▶ [Records to use]
★ ★ ★ ★
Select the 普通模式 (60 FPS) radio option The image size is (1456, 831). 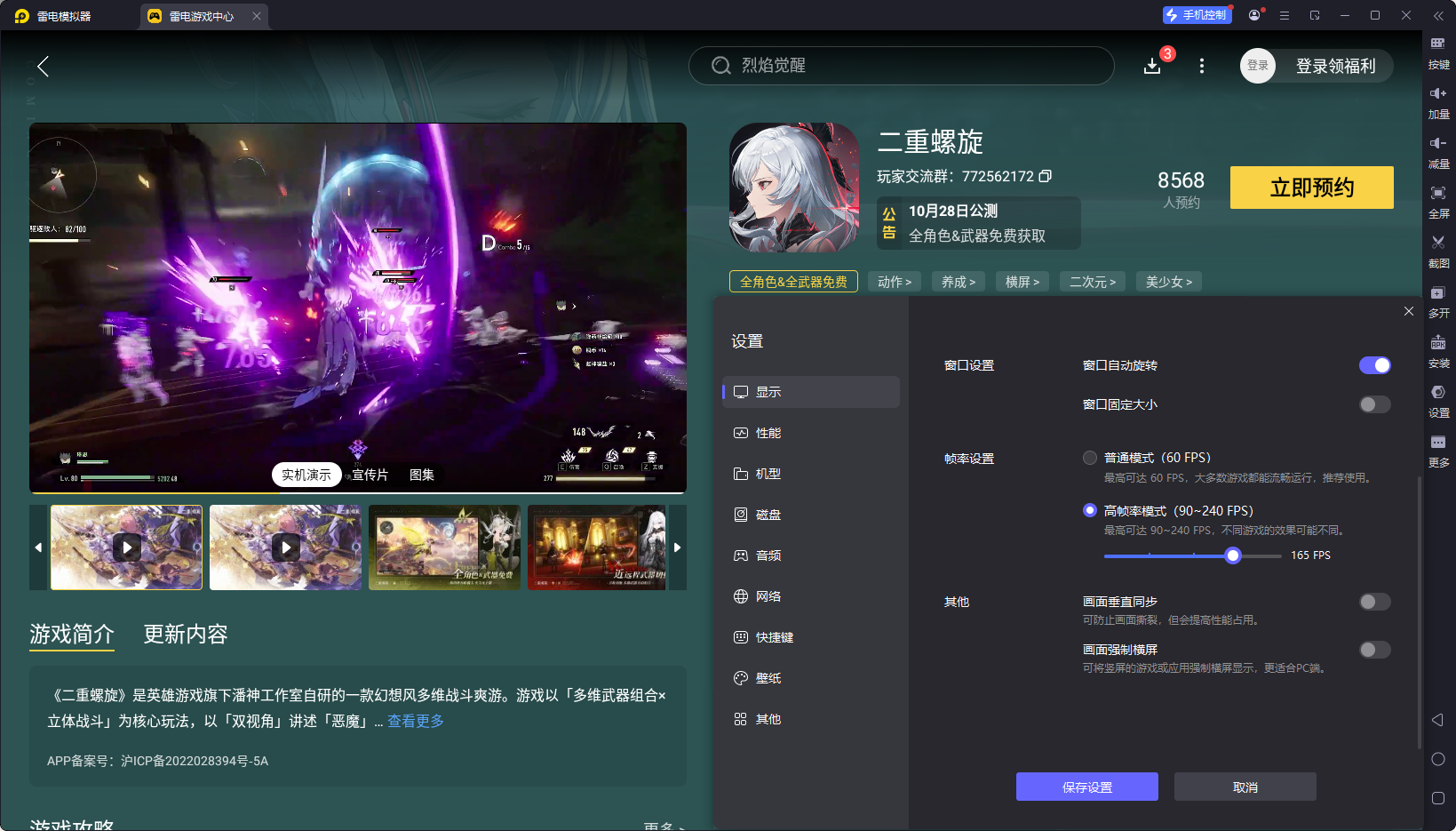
★ ★ ★ ★
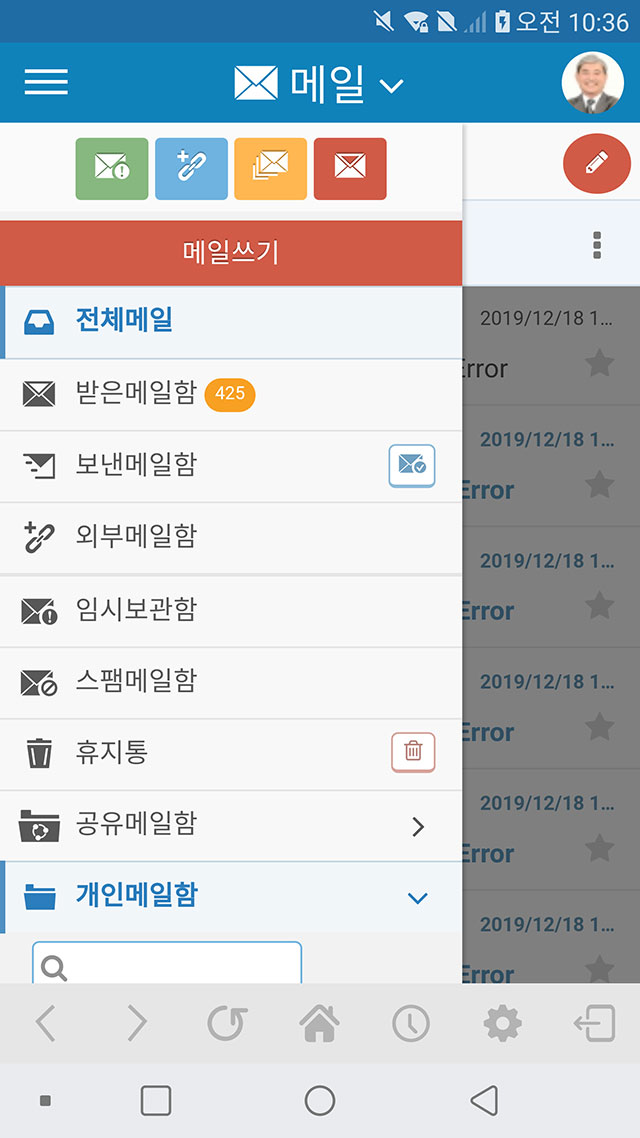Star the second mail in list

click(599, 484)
★ ★ ★ ★
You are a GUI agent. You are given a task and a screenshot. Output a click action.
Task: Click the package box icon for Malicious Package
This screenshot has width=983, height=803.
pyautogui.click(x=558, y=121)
★ ★ ★ ★
▶ [To be done] Report each line of the records above that contains the string "screenshot".

▶ [Response for this exercise]
You are a GUI agent. You are given a task and a screenshot. Output a click action.
This screenshot has width=983, height=803.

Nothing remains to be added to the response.